*WORK TO COMPLETE*. Lines with the word "resolution" in them must be copied from the records below.

*SUPPLIED RECORDS*.

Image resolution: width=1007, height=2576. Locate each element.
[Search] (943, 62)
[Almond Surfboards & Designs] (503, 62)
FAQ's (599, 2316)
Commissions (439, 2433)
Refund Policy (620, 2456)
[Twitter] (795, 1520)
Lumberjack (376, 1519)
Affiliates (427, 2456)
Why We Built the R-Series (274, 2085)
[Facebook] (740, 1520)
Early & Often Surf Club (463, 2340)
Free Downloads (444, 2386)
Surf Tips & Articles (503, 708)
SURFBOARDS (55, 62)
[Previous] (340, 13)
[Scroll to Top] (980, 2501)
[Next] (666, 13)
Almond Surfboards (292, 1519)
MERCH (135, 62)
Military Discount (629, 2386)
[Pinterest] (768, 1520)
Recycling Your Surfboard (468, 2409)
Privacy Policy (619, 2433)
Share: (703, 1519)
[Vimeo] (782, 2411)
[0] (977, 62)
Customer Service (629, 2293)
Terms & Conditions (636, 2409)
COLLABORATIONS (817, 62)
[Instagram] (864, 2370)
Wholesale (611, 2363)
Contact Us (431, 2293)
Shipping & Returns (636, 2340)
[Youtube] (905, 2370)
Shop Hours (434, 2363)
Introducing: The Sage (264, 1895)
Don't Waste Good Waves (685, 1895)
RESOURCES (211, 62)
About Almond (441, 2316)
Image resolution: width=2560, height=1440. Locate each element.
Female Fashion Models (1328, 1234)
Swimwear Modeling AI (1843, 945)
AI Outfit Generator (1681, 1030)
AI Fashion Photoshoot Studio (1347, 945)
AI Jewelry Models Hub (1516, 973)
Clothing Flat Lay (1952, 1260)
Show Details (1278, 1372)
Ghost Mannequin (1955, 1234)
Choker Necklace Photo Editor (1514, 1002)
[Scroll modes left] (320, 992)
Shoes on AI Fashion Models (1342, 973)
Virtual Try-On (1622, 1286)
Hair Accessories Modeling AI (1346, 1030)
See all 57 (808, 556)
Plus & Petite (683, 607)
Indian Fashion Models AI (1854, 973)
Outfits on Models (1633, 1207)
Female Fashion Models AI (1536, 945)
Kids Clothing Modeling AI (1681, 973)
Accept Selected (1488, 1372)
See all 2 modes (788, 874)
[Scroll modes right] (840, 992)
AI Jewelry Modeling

*RESULT OF THE TASK*.
Image resolution: width=1007, height=2576. Locate each element.
Image resolution: width=2560, height=1440. Locate each element.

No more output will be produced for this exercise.